Position Estimation and Autonomous Control of a Quad Vehicle 2016-01-1878
The major contribution of this paper is the general description of a complete integrating procedure of autonomous vehicle system. Using Robot Operating System (ROS) as the framework, process from senor integration to path planning and path tracking were performed. Based on an off-road All-Terrain Vehicle, an Extended Kalman filter based autonomous control strategy was developed on the ROS. Both the position estimation and autonomous control were performed on the ROS platform. For the position estimation phase, sensory measurements from GPS, IMU and wheel odometry were acquired and processed on ROS. In accordance with the ROS architecture, separate packages were developed for each sensor to gather and publish corresponding measurements. Furthermore, Extended Kalman filtering was performed to fuse all sensory measurements to achieve an optimizing accuracy. Necessary conversion and normalization were also conducted prior to data fusion, such as conversion from LLA to ENU for GPS measurements. For the autonomous control phase, a ROS package was first developed to generate target path. By defining several control points, the algorithm performed cubic spline interpolation to smoothly connect every two adjacent control points. Only the coefficients of the computed splines were transferred to other packages to be more efficient. With the predefined target path, the Pure Pursuit algorithm was implemented to compute desired steering angle. Meanwhile, a simple longitudinal control strategy, which defines velocity as a function of steering angle, was also developed to calculate throttle value. All developed algorithms were first validated in simulation, and some preliminary field tests were also conducted to examine the performance of the proposed approach.

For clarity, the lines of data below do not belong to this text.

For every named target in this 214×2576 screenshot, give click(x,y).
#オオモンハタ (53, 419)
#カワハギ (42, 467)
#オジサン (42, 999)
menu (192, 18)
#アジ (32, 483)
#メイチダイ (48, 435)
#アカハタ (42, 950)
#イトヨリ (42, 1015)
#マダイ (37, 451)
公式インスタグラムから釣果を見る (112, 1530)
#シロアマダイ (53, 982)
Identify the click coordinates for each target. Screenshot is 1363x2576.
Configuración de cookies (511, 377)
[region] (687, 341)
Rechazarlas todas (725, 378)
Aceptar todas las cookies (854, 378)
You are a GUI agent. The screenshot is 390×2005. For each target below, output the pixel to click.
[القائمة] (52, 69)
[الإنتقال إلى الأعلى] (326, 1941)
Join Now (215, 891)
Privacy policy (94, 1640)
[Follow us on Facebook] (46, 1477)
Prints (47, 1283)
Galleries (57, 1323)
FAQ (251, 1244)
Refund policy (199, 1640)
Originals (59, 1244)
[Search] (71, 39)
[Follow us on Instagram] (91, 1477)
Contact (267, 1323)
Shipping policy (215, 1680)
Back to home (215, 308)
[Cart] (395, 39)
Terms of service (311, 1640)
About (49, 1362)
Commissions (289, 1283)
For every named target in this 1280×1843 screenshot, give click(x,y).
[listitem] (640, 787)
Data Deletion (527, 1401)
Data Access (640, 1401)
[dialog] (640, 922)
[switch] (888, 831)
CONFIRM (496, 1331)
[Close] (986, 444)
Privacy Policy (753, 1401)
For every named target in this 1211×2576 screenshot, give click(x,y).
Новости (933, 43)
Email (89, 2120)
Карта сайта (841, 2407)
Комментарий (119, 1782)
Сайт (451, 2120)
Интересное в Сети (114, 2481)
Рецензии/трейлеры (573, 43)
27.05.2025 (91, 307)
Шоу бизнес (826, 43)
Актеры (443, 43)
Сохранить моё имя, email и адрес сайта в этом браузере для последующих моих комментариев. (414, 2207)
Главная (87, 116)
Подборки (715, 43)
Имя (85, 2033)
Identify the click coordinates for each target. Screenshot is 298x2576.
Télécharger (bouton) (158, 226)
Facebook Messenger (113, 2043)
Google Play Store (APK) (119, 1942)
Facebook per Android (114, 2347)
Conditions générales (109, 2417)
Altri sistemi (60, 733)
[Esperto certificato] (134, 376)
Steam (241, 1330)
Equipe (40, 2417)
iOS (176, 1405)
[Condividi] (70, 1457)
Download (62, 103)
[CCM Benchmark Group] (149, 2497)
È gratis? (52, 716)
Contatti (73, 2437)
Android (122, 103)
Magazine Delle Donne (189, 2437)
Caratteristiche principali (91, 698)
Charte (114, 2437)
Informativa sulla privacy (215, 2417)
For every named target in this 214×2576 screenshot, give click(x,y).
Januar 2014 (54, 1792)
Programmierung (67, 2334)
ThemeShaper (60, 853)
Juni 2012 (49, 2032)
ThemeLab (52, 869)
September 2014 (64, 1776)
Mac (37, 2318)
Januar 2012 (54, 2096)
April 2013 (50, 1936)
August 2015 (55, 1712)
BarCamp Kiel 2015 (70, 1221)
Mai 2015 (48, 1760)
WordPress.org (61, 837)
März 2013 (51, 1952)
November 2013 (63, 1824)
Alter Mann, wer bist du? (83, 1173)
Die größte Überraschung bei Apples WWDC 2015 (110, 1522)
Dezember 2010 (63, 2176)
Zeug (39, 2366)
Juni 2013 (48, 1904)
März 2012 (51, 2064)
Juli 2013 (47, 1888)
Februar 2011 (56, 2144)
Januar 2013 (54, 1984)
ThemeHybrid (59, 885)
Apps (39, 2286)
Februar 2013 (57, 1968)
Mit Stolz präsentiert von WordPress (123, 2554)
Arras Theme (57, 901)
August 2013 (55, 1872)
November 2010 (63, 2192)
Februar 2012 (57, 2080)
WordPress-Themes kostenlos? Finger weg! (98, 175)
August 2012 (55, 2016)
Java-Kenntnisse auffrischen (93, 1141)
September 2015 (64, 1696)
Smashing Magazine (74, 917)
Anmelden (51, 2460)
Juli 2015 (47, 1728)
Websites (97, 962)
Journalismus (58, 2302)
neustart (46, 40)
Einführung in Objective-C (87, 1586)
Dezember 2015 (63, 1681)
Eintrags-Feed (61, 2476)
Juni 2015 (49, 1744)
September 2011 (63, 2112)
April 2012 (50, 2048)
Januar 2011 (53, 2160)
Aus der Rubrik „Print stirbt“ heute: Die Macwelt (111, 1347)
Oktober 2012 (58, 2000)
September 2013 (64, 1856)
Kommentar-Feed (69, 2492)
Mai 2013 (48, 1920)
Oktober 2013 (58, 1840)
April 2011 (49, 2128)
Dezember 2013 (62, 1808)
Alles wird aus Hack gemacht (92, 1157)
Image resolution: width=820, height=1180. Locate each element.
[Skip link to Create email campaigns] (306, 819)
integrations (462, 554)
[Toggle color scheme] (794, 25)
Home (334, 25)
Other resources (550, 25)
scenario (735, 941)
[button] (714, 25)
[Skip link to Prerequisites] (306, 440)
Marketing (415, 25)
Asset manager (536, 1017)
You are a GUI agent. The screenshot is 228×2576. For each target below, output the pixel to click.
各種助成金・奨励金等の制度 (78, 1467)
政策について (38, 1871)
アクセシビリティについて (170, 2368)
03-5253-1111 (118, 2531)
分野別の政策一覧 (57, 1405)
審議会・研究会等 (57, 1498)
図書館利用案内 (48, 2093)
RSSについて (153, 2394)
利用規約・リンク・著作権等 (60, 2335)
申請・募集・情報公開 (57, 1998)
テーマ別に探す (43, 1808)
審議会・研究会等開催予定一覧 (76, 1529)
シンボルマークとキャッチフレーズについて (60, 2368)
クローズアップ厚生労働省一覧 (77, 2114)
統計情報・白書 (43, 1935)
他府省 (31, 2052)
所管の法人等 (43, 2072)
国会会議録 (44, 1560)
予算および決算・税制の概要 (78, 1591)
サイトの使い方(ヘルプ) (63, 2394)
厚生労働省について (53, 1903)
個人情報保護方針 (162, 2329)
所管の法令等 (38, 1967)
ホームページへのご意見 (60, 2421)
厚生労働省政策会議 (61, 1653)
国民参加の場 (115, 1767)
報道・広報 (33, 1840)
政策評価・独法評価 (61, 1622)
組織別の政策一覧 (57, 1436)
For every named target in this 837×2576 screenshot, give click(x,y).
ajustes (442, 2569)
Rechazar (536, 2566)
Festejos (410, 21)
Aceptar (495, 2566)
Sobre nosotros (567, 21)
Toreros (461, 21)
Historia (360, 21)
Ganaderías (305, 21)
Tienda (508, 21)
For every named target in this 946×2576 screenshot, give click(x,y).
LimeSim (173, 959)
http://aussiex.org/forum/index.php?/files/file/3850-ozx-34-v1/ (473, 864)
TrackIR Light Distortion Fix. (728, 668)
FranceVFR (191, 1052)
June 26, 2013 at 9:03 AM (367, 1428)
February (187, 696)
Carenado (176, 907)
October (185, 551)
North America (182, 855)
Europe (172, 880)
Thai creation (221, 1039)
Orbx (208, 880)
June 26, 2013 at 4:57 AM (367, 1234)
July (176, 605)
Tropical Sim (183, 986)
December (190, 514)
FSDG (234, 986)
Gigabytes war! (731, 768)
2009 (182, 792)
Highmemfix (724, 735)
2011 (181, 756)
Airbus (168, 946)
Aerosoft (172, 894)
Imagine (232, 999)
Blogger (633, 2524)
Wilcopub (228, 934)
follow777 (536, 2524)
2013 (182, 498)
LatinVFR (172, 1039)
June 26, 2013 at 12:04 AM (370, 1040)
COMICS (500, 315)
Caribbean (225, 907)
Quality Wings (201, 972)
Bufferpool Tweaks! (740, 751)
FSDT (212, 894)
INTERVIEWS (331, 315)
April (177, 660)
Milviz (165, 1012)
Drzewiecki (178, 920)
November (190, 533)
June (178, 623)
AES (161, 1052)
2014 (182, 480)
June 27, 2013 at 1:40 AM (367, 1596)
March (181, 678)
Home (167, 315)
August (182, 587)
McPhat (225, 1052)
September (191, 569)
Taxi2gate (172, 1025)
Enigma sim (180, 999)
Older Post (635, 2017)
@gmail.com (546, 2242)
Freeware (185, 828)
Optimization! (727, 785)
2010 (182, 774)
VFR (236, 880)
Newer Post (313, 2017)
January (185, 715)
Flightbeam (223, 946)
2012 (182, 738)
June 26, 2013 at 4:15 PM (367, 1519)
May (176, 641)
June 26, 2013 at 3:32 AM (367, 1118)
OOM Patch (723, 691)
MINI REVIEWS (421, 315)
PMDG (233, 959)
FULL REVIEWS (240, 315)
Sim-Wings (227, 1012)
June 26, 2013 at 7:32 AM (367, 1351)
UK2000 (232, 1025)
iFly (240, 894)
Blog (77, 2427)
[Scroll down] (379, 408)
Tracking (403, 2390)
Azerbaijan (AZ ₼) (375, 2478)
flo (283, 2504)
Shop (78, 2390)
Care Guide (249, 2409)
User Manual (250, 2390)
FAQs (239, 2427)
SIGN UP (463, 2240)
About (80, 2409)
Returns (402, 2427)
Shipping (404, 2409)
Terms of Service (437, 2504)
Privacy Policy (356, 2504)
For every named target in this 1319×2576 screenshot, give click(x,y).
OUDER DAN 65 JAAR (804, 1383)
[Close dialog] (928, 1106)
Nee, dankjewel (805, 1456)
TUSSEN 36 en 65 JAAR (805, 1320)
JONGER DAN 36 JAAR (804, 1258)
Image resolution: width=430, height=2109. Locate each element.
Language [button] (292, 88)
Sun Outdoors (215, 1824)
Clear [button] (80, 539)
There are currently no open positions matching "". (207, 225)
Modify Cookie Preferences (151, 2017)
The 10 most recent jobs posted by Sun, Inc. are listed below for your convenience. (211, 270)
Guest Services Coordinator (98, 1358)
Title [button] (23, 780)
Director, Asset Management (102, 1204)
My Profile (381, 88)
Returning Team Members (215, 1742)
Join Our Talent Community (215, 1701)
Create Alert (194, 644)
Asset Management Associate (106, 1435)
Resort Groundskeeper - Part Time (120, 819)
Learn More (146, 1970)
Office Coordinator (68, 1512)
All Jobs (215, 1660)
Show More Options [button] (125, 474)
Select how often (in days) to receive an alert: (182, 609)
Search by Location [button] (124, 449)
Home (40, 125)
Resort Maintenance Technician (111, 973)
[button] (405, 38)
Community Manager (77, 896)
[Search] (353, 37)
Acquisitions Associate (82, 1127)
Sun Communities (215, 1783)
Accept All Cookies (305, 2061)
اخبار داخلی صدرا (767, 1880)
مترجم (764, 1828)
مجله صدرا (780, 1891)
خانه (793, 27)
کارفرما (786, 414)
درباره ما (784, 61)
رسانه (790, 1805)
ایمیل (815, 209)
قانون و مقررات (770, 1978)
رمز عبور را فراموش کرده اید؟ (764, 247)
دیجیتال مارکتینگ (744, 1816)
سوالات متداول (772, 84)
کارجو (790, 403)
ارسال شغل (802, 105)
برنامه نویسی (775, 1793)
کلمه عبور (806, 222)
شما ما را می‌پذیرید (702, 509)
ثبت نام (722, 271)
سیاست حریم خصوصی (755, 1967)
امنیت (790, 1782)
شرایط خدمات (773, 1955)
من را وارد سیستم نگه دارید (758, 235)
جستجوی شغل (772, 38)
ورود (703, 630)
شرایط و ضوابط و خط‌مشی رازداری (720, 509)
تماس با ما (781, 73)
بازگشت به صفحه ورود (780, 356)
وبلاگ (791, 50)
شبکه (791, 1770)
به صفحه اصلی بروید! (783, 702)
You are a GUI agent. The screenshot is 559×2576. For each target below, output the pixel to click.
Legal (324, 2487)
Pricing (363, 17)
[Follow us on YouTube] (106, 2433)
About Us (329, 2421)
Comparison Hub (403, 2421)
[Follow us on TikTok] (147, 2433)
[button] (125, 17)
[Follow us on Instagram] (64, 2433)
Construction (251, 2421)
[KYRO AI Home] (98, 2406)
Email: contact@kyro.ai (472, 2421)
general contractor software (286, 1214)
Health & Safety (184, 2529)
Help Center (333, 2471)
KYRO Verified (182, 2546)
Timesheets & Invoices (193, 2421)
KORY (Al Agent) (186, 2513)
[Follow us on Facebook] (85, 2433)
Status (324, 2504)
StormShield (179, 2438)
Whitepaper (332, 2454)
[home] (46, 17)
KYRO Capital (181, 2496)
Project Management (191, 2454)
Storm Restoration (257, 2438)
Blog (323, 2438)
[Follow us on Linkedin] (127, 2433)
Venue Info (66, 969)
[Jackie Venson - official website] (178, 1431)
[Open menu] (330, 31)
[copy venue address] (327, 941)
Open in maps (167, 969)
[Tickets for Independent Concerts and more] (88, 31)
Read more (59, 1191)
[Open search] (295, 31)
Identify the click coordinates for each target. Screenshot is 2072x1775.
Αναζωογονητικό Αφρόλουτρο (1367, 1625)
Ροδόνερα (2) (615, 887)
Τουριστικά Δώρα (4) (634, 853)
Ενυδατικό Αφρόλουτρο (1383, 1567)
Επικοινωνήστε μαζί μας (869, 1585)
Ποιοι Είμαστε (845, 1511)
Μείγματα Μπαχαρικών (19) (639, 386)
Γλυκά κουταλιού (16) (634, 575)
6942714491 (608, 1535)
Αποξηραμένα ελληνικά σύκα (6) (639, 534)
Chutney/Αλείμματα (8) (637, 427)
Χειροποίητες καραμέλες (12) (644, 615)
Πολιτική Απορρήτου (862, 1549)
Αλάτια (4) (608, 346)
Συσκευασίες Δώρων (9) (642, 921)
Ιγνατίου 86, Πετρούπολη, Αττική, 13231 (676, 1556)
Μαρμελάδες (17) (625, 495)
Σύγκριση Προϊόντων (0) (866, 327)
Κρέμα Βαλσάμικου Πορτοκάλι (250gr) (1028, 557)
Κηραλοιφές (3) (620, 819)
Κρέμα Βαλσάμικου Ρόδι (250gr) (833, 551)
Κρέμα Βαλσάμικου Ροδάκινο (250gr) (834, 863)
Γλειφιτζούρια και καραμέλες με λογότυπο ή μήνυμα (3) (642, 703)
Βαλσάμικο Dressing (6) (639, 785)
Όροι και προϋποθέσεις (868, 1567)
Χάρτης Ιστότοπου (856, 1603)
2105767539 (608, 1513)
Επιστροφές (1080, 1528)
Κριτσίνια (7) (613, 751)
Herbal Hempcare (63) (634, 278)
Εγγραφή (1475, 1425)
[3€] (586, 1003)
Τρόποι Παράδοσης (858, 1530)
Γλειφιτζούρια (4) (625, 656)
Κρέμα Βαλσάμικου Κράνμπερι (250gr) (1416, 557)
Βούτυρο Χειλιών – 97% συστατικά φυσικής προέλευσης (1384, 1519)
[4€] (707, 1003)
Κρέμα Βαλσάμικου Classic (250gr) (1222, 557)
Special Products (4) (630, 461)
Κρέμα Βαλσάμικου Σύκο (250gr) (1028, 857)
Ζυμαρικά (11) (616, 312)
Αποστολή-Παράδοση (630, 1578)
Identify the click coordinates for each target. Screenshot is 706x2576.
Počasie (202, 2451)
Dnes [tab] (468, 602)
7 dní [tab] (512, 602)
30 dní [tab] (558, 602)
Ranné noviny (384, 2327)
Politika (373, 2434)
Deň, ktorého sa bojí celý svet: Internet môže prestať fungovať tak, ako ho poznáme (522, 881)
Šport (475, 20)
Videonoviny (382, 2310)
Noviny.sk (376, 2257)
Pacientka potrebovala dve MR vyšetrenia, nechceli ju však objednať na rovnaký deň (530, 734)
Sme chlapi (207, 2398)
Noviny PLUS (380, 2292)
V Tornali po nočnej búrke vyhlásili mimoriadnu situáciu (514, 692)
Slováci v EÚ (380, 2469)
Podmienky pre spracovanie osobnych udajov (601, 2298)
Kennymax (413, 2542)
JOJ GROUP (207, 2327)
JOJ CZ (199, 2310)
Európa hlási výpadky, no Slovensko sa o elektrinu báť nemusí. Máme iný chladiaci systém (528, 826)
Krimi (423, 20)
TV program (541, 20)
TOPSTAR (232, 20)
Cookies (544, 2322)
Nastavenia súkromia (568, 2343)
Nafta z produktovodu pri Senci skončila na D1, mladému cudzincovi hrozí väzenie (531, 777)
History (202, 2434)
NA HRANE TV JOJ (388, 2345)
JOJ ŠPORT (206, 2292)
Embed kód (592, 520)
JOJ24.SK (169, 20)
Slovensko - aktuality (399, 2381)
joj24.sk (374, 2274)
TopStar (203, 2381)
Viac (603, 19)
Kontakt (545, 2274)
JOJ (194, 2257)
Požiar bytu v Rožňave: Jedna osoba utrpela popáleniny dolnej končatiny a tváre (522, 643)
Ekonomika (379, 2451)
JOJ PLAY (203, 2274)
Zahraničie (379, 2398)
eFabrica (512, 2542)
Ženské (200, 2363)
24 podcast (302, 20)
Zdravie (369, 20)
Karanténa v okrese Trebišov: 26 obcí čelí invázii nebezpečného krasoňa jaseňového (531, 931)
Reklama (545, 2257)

This is a general guidance of implementing autonomous control with low cost sensors on the ROS platform. With the mentioned general procedures, this paper can allow readers to have an understanding of the autonomous control architecture. Meanwhile, the adopted algorithms can facilitate the development of similar applications. The proposal of using low cost sensors would also contribute to increase the acceptance of autonomous vehicles.